There is an easy way to do all three with a commercially prepared refrigerator kit that makes these three easy.  It includes a temperature gauge, and a door alarm that beeps if the door is open for more than a minute, along with a cleaning brush for the coils.  They claim these three items can save you $35 a year.  You can probably find all three items on your own for less.

IGNORE YOUR ICE AND WATER DISPENSERS

The Union of concerned Scientists estimates this convenience increases energy consumption 15 to 20 percent.  And the tubes that water passes through in the fridge are not cleanable.  They can get grungy.

KEEP IT FULL BUT NOT TOO FULL

2/3 is a good fullness.  That much food provides a steady thermal mass that keeps the temperature from rising too rapidly while you are holding the door open.  But more than that starts to cut down circulation.
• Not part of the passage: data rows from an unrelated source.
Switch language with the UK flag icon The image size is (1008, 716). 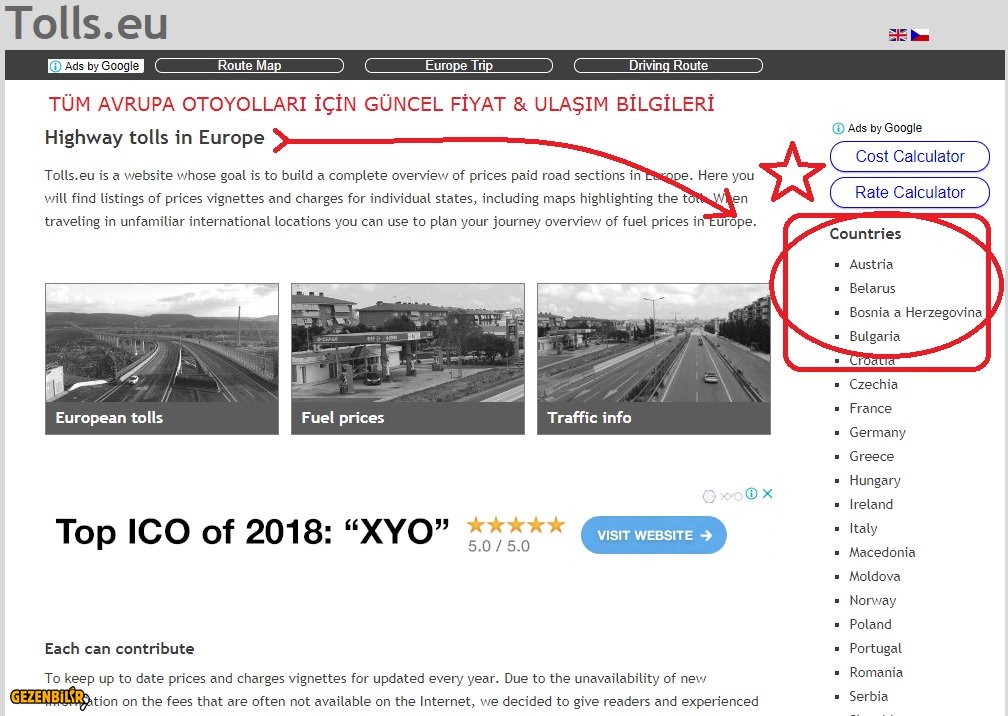pos(897,35)
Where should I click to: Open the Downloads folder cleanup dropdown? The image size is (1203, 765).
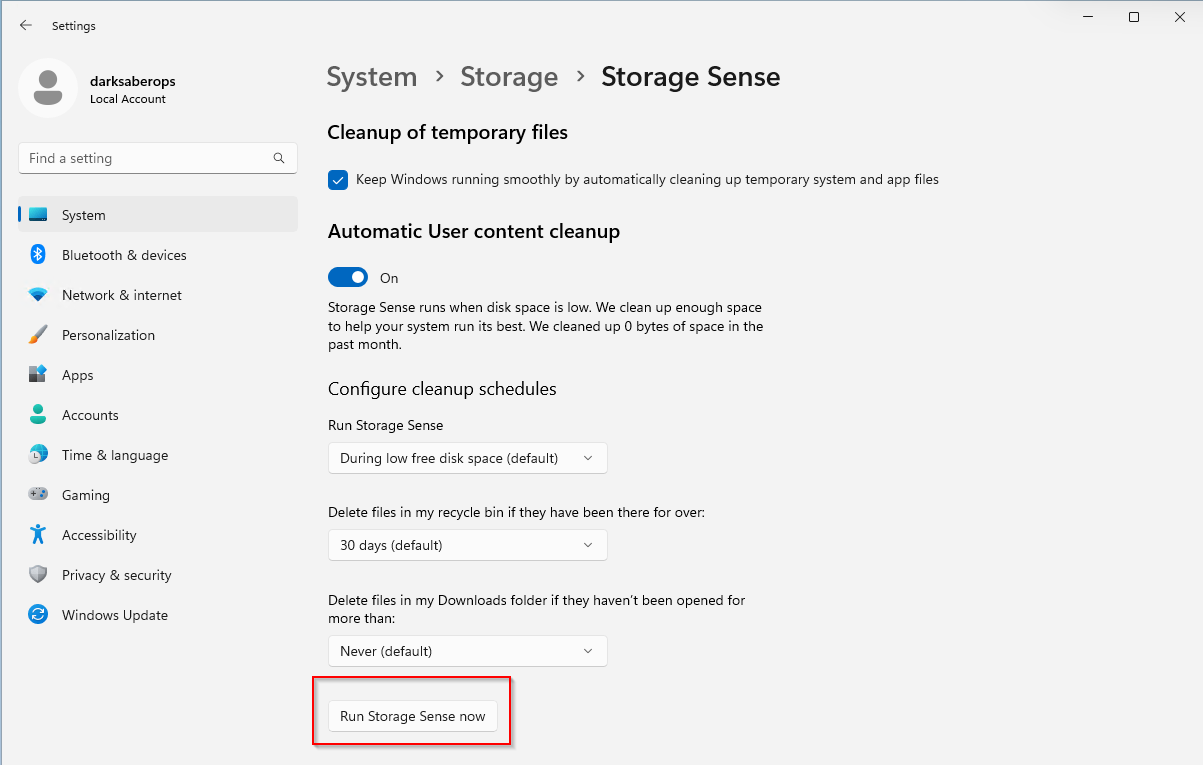pyautogui.click(x=467, y=651)
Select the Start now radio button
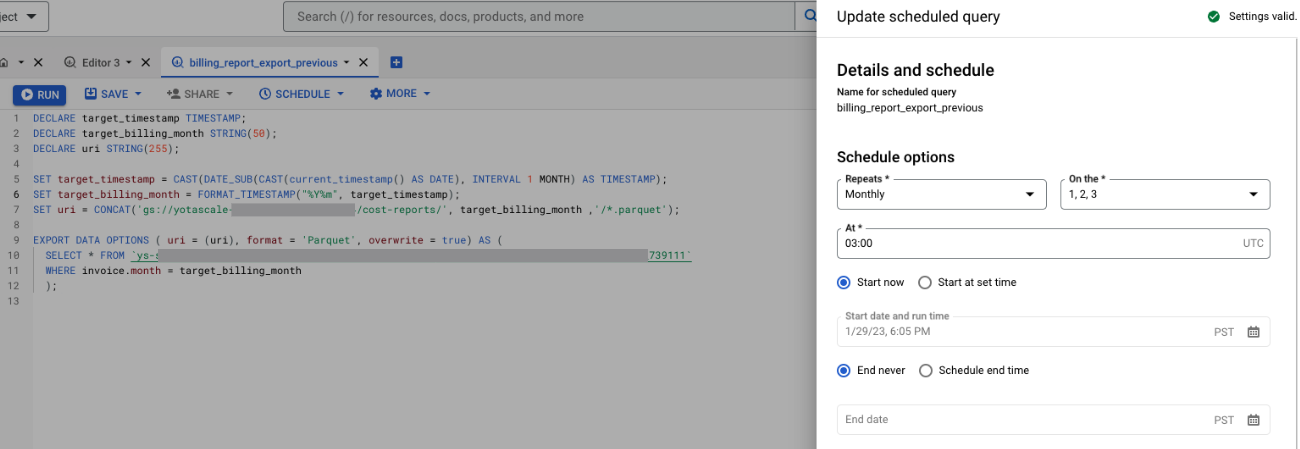1300x449 pixels. tap(844, 283)
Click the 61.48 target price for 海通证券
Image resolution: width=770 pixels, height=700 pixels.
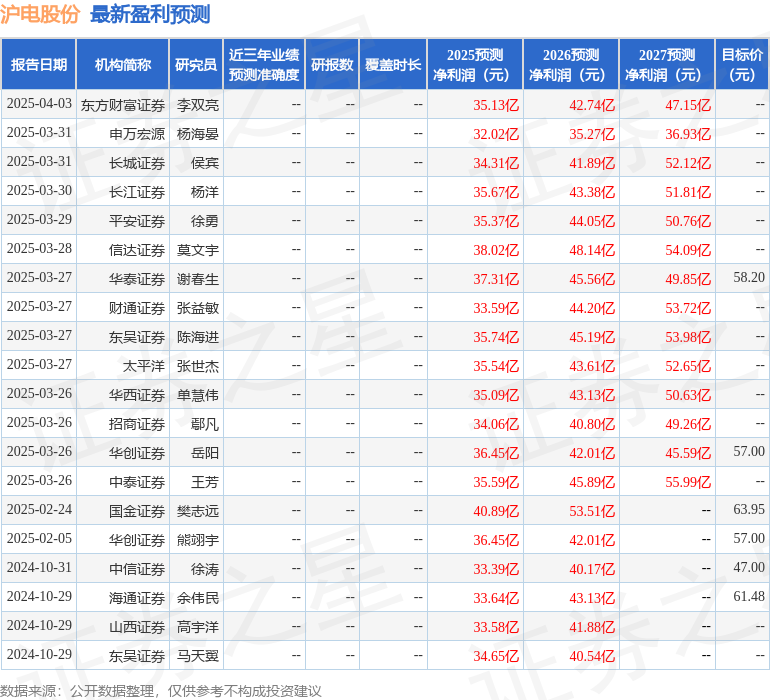748,597
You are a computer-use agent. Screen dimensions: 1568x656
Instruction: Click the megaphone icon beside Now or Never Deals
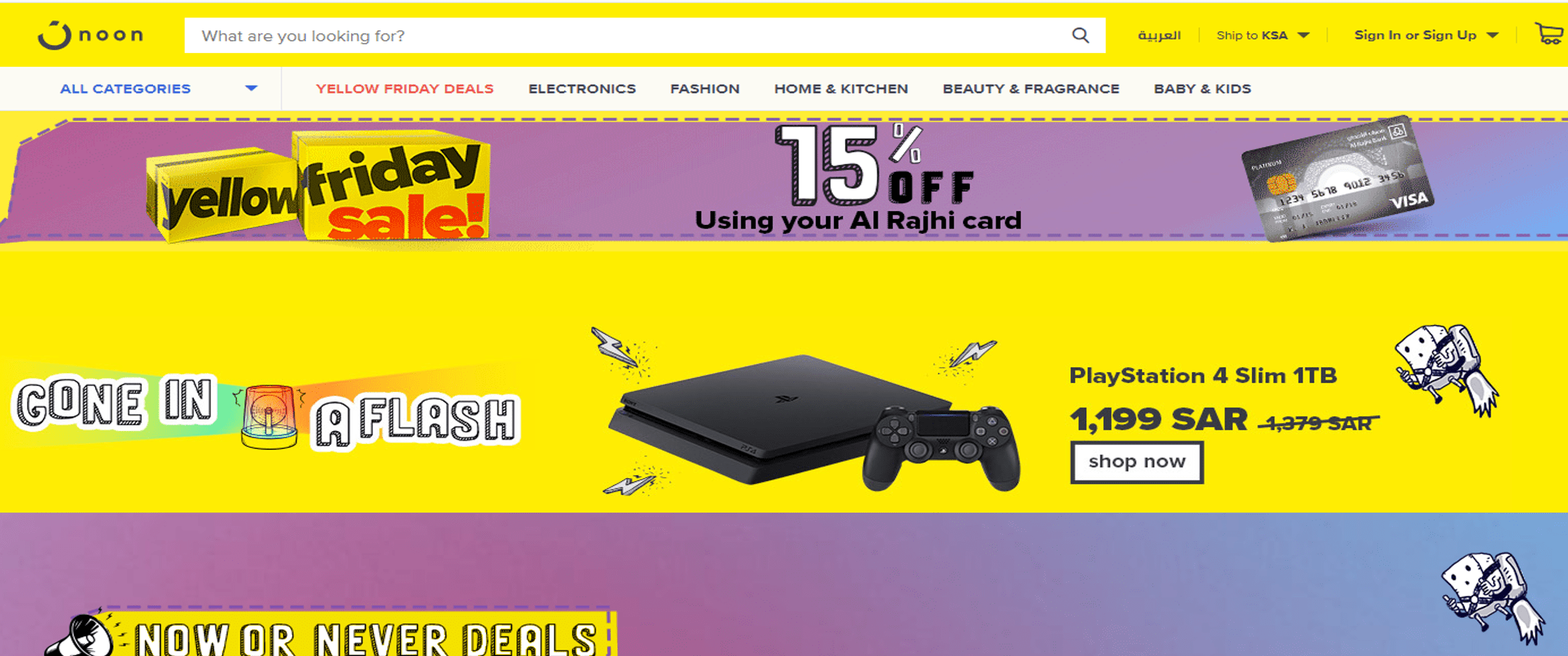click(x=80, y=636)
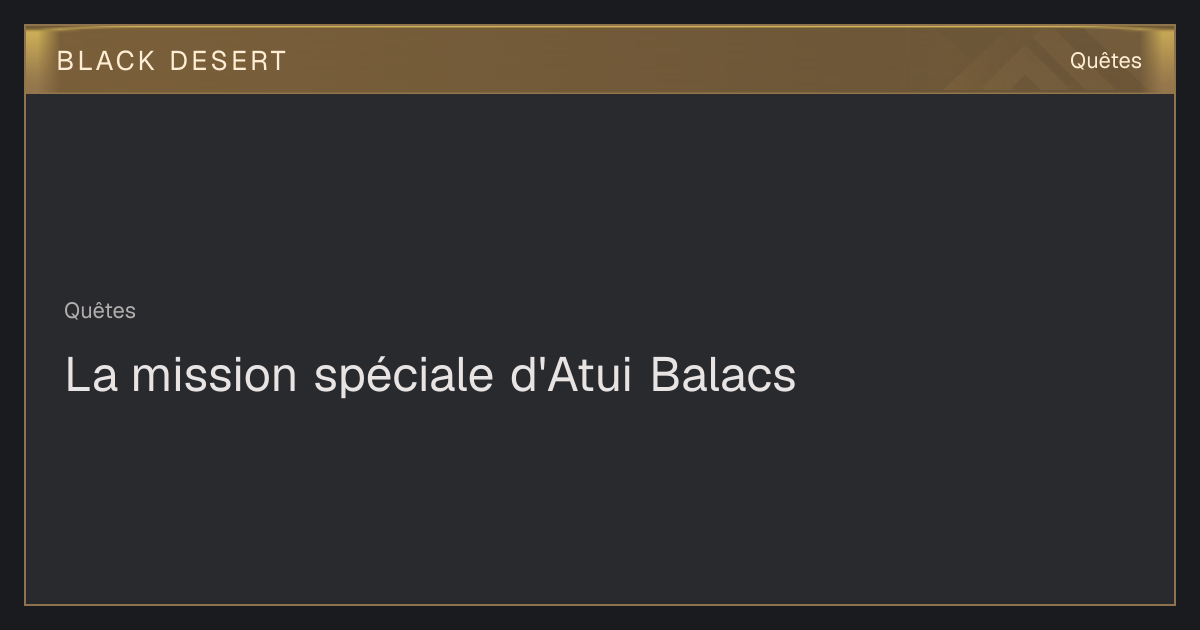Click the BLACK DESERT logo text
This screenshot has height=630, width=1200.
(x=171, y=61)
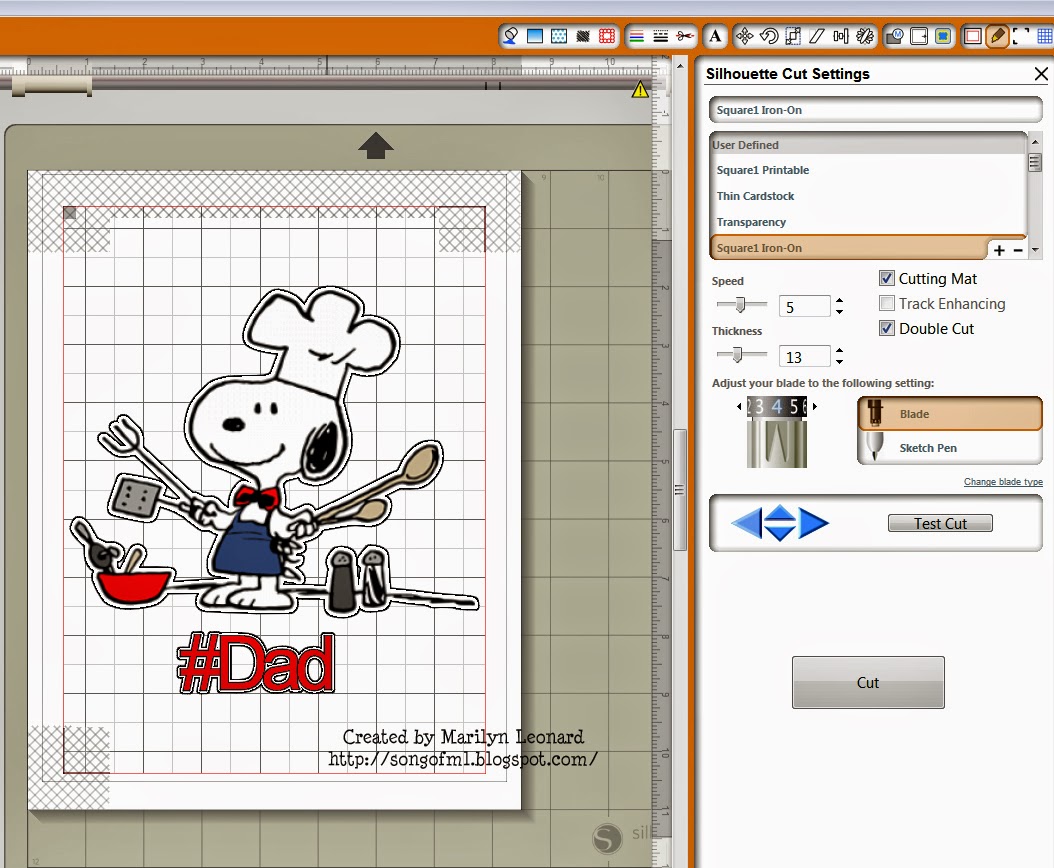
Task: Select Thin Cardstock material
Action: point(755,196)
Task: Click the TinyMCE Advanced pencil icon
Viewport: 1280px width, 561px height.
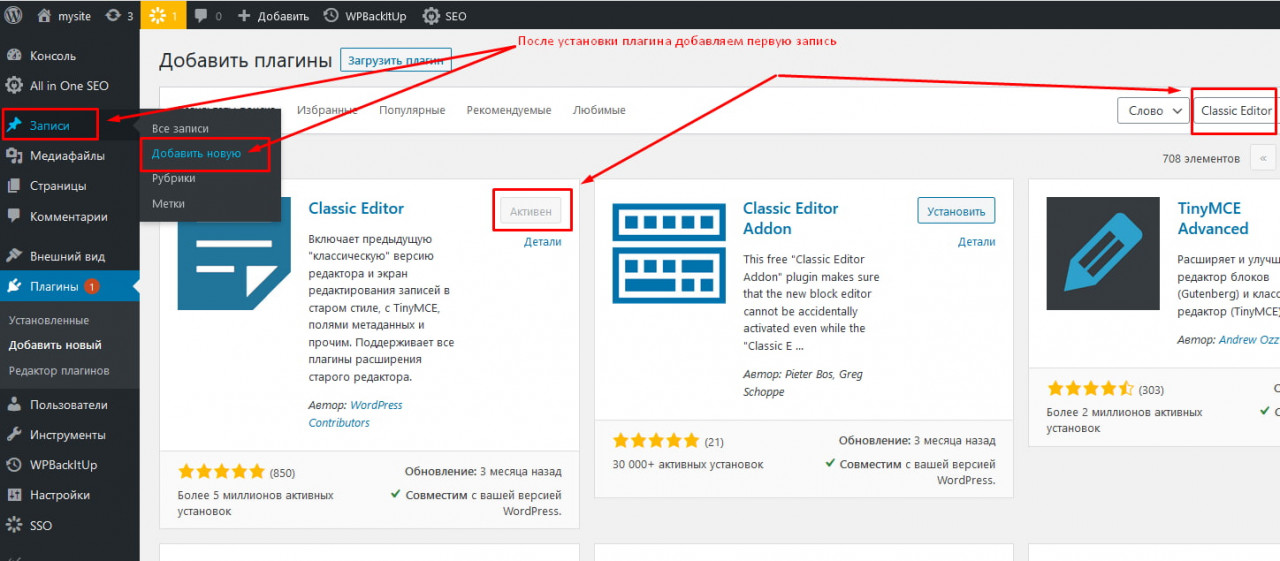Action: pyautogui.click(x=1096, y=253)
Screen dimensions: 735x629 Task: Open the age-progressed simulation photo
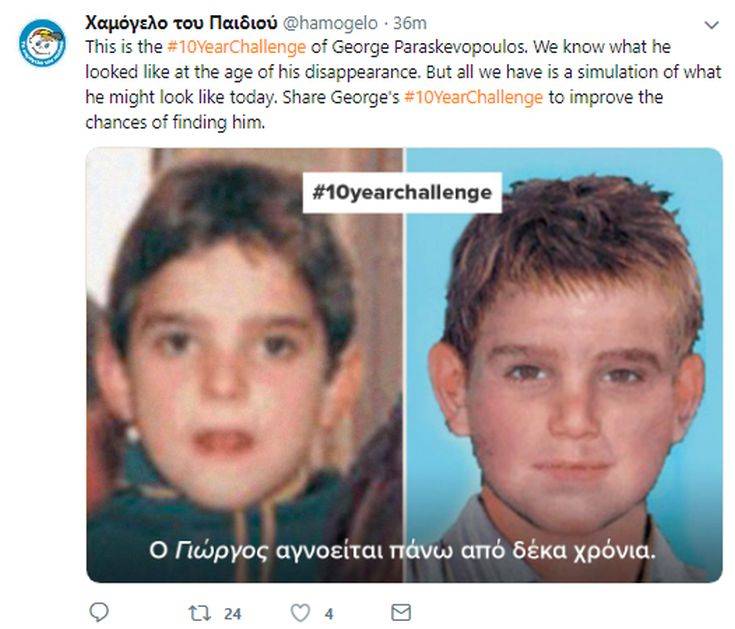coord(564,365)
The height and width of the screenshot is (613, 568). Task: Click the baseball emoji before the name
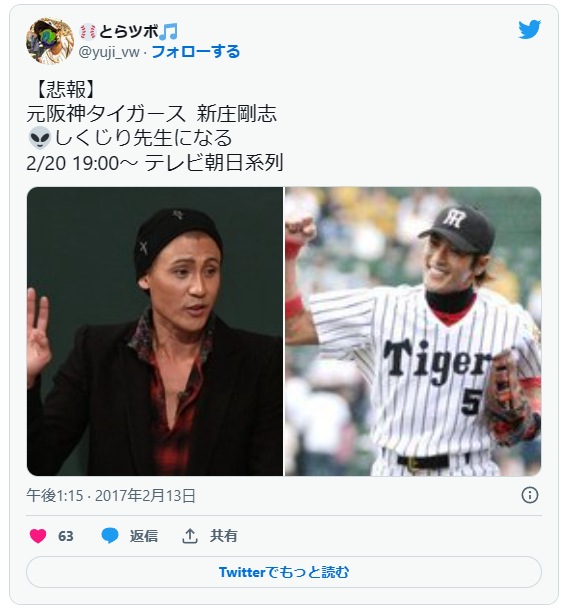click(x=88, y=32)
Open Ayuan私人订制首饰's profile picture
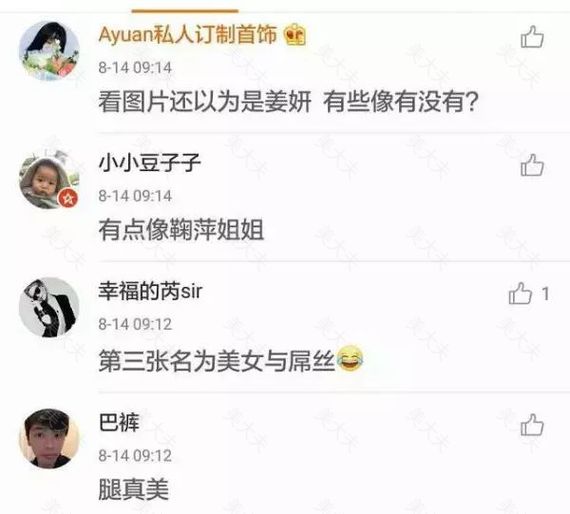 (49, 51)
I try to go through the fridge on Wednesday night before garbage day on Thursday.  On a good week, I don’t find anything that has crossed over to that big compost bin in the sky.

I hate to throw out food, but it happens to the best of us.

If you don’t have enough food in your fridge, add some water containers.  They will help hold the temperature.

COOL IT ON THE COUNTER

Don’t put hot left overs directly into the fridge.  Let them come to room temperature before putting them away, and the motor won’t have to work so hard.

COVER IT UP

Extra moisture in the air makes the motor work harder, so cover up the things you put in there.

So, have you got any ideas to add to this list?  What works for you?